:: INPUT DATA ::

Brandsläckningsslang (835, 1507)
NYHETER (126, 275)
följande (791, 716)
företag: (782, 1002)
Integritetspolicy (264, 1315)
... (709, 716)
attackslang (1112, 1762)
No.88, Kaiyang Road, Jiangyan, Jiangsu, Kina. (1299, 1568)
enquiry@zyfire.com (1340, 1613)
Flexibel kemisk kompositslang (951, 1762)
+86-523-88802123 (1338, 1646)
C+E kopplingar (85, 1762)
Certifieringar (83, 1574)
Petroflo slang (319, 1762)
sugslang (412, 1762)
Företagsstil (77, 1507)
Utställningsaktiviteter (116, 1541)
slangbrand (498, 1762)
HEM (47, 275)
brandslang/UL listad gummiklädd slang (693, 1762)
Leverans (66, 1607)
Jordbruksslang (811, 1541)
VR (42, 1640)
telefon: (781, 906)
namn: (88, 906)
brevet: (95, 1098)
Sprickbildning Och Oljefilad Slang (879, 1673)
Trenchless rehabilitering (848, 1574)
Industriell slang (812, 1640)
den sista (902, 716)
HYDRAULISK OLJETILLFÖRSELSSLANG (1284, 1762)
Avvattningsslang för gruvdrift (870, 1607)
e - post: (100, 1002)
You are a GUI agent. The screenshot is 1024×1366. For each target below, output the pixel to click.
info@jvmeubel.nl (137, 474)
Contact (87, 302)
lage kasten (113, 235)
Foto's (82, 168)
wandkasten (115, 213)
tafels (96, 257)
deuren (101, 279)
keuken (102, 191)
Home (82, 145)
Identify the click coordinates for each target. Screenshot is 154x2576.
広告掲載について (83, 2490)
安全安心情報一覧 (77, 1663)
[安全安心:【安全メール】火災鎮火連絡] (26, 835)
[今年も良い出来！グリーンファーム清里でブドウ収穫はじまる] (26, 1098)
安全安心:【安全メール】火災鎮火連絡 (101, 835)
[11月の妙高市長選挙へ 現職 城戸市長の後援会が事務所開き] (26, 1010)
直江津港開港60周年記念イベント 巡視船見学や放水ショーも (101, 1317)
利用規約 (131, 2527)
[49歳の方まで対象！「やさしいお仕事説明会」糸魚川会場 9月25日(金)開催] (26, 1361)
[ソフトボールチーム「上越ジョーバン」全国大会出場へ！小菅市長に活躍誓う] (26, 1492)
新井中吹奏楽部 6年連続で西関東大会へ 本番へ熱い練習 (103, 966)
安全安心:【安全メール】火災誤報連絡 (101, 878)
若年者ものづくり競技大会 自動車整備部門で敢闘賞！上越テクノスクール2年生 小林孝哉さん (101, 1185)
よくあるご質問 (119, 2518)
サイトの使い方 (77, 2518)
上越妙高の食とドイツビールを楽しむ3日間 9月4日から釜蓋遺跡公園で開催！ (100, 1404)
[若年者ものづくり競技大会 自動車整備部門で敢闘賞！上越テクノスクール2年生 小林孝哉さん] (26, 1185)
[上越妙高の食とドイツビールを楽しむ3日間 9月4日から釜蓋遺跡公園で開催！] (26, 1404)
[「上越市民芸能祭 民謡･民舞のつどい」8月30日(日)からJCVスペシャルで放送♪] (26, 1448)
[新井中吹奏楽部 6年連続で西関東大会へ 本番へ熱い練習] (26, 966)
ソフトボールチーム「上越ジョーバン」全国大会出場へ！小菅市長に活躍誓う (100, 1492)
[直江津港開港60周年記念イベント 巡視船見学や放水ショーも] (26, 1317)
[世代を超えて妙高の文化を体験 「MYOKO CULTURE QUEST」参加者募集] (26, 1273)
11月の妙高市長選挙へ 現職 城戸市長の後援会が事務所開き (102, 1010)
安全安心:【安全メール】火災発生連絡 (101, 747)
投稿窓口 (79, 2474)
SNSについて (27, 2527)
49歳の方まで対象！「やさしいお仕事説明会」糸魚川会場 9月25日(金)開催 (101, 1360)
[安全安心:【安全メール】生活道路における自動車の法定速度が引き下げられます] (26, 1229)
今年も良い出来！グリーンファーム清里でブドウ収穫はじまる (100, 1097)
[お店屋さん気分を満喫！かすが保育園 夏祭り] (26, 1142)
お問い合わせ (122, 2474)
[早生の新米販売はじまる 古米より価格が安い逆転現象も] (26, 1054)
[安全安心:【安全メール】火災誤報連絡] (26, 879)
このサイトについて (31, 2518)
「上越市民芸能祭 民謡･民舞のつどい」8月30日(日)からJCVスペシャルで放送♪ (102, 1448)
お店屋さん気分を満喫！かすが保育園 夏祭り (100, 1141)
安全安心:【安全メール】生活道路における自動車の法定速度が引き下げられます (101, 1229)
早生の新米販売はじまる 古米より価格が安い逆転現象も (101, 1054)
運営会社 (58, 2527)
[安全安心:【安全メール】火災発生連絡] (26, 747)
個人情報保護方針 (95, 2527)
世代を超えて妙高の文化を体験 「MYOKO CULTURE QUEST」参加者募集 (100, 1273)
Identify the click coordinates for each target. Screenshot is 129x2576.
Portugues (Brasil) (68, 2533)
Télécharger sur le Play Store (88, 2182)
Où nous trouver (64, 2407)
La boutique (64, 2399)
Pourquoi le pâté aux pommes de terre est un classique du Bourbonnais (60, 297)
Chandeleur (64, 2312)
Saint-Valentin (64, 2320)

:::

● **PROMPT**
Each entry above must be repeated exactly, with nothing dropped.

● **EXERCISE RESULT**
Brandsläckningsslang (835, 1507)
NYHETER (126, 275)
följande (791, 716)
företag: (782, 1002)
Integritetspolicy (264, 1315)
... (709, 716)
attackslang (1112, 1762)
No.88, Kaiyang Road, Jiangyan, Jiangsu, Kina. (1299, 1568)
enquiry@zyfire.com (1340, 1613)
Flexibel kemisk kompositslang (951, 1762)
+86-523-88802123 (1338, 1646)
C+E kopplingar (85, 1762)
Certifieringar (83, 1574)
Petroflo slang (319, 1762)
sugslang (412, 1762)
Företagsstil (77, 1507)
Utställningsaktiviteter (116, 1541)
slangbrand (498, 1762)
HEM (47, 275)
brandslang/UL listad gummiklädd slang (693, 1762)
Leverans (66, 1607)
Jordbruksslang (811, 1541)
VR (42, 1640)
telefon: (781, 906)
namn: (88, 906)
brevet: (95, 1098)
Sprickbildning Och Oljefilad Slang (879, 1673)
Trenchless rehabilitering (848, 1574)
Industriell slang (812, 1640)
den sista (902, 716)
HYDRAULISK OLJETILLFÖRSELSSLANG (1284, 1762)
Avvattningsslang för gruvdrift (870, 1607)
e - post: (100, 1002)
You are a GUI agent. The screenshot is 1024×1366. For each target below, output the pixel to click.
info@jvmeubel.nl (137, 474)
Contact (87, 302)
lage kasten (113, 235)
Foto's (82, 168)
wandkasten (115, 213)
tafels (96, 257)
deuren (101, 279)
keuken (102, 191)
Home (82, 145)
Identify the click coordinates for each target. Screenshot is 154x2576.
広告掲載について (83, 2490)
安全安心情報一覧 (77, 1663)
[安全安心:【安全メール】火災鎮火連絡] (26, 835)
[今年も良い出来！グリーンファーム清里でブドウ収穫はじまる] (26, 1098)
安全安心:【安全メール】火災鎮火連絡 (101, 835)
[11月の妙高市長選挙へ 現職 城戸市長の後援会が事務所開き] (26, 1010)
直江津港開港60周年記念イベント 巡視船見学や放水ショーも (101, 1317)
利用規約 (131, 2527)
[49歳の方まで対象！「やさしいお仕事説明会」糸魚川会場 9月25日(金)開催] (26, 1361)
[ソフトボールチーム「上越ジョーバン」全国大会出場へ！小菅市長に活躍誓う] (26, 1492)
新井中吹奏楽部 6年連続で西関東大会へ 本番へ熱い練習 (103, 966)
安全安心:【安全メール】火災誤報連絡 (101, 878)
若年者ものづくり競技大会 自動車整備部門で敢闘賞！上越テクノスクール2年生 小林孝哉さん (101, 1185)
よくあるご質問 (119, 2518)
サイトの使い方 (77, 2518)
上越妙高の食とドイツビールを楽しむ3日間 9月4日から釜蓋遺跡公園で開催！ (100, 1404)
[若年者ものづくり競技大会 自動車整備部門で敢闘賞！上越テクノスクール2年生 小林孝哉さん] (26, 1185)
[上越妙高の食とドイツビールを楽しむ3日間 9月4日から釜蓋遺跡公園で開催！] (26, 1404)
[「上越市民芸能祭 民謡･民舞のつどい」8月30日(日)からJCVスペシャルで放送♪] (26, 1448)
[新井中吹奏楽部 6年連続で西関東大会へ 本番へ熱い練習] (26, 966)
ソフトボールチーム「上越ジョーバン」全国大会出場へ！小菅市長に活躍誓う (100, 1492)
[直江津港開港60周年記念イベント 巡視船見学や放水ショーも] (26, 1317)
[世代を超えて妙高の文化を体験 「MYOKO CULTURE QUEST」参加者募集] (26, 1273)
11月の妙高市長選挙へ 現職 城戸市長の後援会が事務所開き (102, 1010)
安全安心:【安全メール】火災発生連絡 (101, 747)
投稿窓口 (79, 2474)
SNSについて (27, 2527)
49歳の方まで対象！「やさしいお仕事説明会」糸魚川会場 9月25日(金)開催 (101, 1360)
[安全安心:【安全メール】生活道路における自動車の法定速度が引き下げられます] (26, 1229)
今年も良い出来！グリーンファーム清里でブドウ収穫はじまる (100, 1097)
[お店屋さん気分を満喫！かすが保育園 夏祭り] (26, 1142)
お問い合わせ (122, 2474)
[早生の新米販売はじまる 古米より価格が安い逆転現象も] (26, 1054)
[安全安心:【安全メール】火災誤報連絡] (26, 879)
このサイトについて (31, 2518)
「上越市民芸能祭 民謡･民舞のつどい」8月30日(日)からJCVスペシャルで放送♪ (102, 1448)
お店屋さん気分を満喫！かすが保育園 夏祭り (100, 1141)
安全安心:【安全メール】生活道路における自動車の法定速度が引き下げられます (101, 1229)
早生の新米販売はじまる 古米より価格が安い逆転現象も (101, 1054)
運営会社 (58, 2527)
[安全安心:【安全メール】火災発生連絡] (26, 747)
個人情報保護方針 (95, 2527)
世代を超えて妙高の文化を体験 「MYOKO CULTURE QUEST」参加者募集 (100, 1273)
Identify the click coordinates for each target. Screenshot is 129x2576.
Portugues (Brasil) (68, 2533)
Télécharger sur le Play Store (88, 2182)
Où nous trouver (64, 2407)
La boutique (64, 2399)
Pourquoi le pâté aux pommes de terre est un classique du Bourbonnais (60, 297)
Chandeleur (64, 2312)
Saint-Valentin (64, 2320)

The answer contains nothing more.